Mr Satchwell said he waited four days to report Tina missing because he wanted to give her space. When he realised that she was not with family in Fermoy. he said "the entire floor" fell away from under him.

He said he couldn't understand why she wouldn't make contact and stressed that he wasn't mentally strong enough to deal with the possibility of her being dead.

He told Ireland AM that he is virtually in constant contact with the guards and doesn't consider himself a suspect in the case. He said that he feels "a spark of hope" every time the gardai contact him. He added that he is utterly bereft and "lost" without his wife.

"We did everything together, not having that anymore it is lonely. Every job, she would always come out with me. Even in the lorries and stuff."

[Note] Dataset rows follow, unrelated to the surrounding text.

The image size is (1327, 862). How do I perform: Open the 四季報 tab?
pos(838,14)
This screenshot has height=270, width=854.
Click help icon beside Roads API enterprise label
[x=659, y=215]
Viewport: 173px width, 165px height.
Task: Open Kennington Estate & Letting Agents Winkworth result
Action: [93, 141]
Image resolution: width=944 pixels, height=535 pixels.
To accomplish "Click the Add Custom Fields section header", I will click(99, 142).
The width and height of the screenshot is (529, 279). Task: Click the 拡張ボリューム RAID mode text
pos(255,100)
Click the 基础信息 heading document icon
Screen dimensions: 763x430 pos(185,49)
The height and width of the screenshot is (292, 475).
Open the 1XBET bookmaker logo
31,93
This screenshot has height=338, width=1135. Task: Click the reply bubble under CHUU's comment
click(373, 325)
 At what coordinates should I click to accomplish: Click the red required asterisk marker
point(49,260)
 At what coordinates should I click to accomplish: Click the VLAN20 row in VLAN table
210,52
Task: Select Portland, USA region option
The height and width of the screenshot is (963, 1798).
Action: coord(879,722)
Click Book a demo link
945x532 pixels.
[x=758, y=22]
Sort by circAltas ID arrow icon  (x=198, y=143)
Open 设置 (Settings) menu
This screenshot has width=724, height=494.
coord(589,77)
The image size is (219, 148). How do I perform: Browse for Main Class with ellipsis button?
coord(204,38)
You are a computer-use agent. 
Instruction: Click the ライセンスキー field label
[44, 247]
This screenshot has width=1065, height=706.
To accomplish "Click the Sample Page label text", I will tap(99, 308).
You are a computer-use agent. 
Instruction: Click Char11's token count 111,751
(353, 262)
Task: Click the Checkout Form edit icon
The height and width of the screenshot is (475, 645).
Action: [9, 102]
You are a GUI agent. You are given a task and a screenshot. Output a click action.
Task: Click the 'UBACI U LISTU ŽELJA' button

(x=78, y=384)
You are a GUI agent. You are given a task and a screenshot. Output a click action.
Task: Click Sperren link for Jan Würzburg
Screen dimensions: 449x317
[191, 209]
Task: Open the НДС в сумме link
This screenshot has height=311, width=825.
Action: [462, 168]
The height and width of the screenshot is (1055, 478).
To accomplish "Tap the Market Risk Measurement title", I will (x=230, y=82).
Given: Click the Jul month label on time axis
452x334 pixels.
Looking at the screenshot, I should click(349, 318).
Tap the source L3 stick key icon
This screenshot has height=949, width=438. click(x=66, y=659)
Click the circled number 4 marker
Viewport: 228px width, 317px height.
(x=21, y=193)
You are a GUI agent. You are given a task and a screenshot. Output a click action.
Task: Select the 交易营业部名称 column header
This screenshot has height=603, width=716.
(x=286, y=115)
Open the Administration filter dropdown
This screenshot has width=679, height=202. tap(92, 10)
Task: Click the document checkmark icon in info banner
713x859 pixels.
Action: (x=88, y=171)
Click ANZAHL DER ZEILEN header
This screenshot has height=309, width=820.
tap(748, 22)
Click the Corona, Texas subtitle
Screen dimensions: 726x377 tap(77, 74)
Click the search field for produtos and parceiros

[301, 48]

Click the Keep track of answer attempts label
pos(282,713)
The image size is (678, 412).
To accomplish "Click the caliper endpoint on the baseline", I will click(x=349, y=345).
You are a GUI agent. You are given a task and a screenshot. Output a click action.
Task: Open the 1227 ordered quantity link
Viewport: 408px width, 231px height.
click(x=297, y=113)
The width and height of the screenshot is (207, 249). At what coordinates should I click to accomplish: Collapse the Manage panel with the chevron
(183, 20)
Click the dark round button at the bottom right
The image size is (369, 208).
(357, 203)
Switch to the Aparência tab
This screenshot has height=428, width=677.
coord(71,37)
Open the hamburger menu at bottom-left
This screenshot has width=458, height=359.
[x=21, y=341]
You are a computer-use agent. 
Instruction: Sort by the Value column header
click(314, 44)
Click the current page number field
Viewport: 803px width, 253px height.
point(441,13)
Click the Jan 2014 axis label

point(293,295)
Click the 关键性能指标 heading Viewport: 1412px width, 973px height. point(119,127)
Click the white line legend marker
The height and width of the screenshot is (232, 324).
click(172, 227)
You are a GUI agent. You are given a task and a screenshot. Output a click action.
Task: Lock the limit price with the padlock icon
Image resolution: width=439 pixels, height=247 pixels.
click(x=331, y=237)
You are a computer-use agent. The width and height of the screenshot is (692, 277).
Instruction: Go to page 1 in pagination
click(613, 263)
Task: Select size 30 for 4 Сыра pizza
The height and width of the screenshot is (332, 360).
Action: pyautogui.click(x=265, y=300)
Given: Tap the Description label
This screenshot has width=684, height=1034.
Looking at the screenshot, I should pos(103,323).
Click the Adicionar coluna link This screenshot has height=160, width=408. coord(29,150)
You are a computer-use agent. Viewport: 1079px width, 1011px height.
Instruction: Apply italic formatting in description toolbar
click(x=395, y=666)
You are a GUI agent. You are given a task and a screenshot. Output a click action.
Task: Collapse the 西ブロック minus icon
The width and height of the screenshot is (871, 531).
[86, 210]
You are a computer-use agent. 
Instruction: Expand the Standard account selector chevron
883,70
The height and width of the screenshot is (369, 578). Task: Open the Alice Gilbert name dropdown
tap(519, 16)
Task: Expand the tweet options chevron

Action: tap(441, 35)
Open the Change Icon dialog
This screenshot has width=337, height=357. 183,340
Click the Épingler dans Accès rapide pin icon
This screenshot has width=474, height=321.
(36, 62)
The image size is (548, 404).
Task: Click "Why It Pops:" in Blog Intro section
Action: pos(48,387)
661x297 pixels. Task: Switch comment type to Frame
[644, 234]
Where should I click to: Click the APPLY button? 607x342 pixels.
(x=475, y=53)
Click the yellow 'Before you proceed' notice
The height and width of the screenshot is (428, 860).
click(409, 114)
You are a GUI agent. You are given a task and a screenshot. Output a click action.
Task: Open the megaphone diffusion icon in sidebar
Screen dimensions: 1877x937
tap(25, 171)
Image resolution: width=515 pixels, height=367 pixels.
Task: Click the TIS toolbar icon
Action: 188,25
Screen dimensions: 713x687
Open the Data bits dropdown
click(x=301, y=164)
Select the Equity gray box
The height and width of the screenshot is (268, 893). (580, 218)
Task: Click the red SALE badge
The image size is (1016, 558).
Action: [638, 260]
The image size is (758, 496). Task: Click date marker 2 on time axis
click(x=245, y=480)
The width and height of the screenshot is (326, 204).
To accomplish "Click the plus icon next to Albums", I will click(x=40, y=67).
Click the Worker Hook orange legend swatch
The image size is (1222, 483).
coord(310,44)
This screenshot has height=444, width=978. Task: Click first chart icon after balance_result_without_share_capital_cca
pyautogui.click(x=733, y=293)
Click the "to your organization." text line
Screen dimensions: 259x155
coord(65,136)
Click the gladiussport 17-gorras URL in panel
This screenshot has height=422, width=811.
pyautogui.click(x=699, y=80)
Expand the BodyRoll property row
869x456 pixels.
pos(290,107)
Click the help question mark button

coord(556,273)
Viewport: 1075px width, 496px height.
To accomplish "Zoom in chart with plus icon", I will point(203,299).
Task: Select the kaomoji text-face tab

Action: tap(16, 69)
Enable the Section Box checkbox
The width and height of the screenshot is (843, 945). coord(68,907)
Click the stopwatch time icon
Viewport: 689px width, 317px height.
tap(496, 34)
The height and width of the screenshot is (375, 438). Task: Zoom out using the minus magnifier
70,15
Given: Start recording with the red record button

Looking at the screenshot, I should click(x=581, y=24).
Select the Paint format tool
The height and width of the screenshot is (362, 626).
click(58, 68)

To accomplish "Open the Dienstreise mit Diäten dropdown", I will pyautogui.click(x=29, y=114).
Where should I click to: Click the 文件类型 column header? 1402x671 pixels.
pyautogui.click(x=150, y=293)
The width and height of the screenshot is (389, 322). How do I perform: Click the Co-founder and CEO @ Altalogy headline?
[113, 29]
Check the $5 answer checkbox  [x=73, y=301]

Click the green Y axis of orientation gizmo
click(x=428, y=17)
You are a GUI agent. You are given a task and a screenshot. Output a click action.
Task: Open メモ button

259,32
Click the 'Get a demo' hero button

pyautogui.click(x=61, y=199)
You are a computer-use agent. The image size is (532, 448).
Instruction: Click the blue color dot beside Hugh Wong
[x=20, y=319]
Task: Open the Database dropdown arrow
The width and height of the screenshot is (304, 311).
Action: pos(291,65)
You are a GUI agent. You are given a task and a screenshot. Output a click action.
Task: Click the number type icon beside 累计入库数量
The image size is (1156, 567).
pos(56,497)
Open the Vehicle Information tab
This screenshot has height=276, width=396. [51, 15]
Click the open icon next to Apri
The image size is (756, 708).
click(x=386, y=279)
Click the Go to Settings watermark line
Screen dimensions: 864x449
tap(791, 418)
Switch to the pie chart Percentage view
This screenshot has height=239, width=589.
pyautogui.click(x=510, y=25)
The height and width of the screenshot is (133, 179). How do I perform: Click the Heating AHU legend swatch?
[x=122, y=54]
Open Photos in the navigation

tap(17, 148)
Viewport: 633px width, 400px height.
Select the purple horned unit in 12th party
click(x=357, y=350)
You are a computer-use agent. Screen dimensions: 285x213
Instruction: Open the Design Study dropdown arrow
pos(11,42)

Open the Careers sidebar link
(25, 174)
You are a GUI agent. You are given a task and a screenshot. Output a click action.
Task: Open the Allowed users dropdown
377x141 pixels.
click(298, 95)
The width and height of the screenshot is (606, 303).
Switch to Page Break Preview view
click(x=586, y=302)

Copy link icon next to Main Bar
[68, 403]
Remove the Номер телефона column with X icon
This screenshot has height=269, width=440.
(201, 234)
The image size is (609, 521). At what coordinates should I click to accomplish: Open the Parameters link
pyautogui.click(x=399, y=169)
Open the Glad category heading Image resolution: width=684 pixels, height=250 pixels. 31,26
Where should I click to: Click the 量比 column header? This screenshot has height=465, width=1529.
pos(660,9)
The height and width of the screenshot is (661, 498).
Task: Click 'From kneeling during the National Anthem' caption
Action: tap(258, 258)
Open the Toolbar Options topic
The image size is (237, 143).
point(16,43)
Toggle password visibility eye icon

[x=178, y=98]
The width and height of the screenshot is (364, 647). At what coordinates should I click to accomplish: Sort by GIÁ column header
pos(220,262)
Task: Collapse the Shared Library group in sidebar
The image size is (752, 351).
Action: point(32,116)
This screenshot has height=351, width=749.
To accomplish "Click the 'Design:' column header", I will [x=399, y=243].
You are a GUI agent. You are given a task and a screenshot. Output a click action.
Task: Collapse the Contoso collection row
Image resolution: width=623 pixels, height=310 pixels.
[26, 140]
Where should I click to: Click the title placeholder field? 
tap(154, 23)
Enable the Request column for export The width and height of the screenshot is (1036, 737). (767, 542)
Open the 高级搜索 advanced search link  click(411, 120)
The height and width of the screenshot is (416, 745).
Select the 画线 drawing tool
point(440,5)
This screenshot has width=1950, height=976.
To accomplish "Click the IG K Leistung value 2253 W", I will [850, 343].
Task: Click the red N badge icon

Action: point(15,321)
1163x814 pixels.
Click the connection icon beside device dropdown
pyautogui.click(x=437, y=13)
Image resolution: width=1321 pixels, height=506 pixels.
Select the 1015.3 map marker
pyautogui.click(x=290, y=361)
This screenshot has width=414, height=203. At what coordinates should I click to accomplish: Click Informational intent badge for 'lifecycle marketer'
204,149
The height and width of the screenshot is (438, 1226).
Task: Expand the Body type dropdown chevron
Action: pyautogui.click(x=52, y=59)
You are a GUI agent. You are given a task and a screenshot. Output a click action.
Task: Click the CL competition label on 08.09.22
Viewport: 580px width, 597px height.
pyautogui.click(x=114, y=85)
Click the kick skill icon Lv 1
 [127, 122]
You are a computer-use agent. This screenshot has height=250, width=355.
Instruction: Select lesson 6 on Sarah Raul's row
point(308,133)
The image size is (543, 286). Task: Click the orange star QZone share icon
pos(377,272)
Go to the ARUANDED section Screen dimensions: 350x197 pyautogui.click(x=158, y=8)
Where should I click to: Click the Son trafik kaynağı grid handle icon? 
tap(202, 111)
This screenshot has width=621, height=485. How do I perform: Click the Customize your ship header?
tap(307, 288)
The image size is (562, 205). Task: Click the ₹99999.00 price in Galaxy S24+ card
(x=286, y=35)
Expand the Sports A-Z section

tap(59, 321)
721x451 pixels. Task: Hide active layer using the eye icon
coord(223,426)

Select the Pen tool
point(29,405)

Meanwhile, a search for information in the case which got underway on Monday at Mitchel's Wood in Castlemartyr, Co Cork continues.

Supt Colm Noonan has appealed to members of the public who may have noticed activity at the wood this time last year to come forward.

"I would like members of the public who have any information in relation to activity here at Mitchel's Wood during March 2017 to contact the gardai. We can be contacted at Midleton Garda Station at 021 462 1550 or the Garda Confidential Line on 1800 66611."

Mrs Satchwell is originally from Fermoy in Co Cork, and is described as 5ft 6in tall, of medium build with blonde shoulder-length hair and blue eyes.

Following her disappearance, gardaí carried out a full forensic examination of her property. They have also examined her mobile phone records and bank accounts to see if there has been any activity since her disappearance.

Since her disappearance, members of the Garda Water Unit have carried out a series of dives just off the quays in Youghal. The North Cork Garda Divisional Search team also joined with an army search team from Collins Barracks in Cork to comb scrubland on Golf Links Road in Youghal.

In January, gardaí ruled out any link between her disappearance and the discovery of two suitcases near her home four months later.

Tina Satchwell was reported missing from her home in in Youghal on March 24, 2017 last by her husband Richard who said she failed to come home four days earlier.

In July of last year Mr Satchwell contacted gardaí to say he had found two suitcases which looked like ones belonging to Tina at a clothes bank in the Tesco carpark in Youghal.

The luggage was sent to the Forensic Science Ireland laboratory for examination. Following DNA analysis detectives are now satisfied that they did not belong to Ms Satchwell and are not linked to her or her disappearance.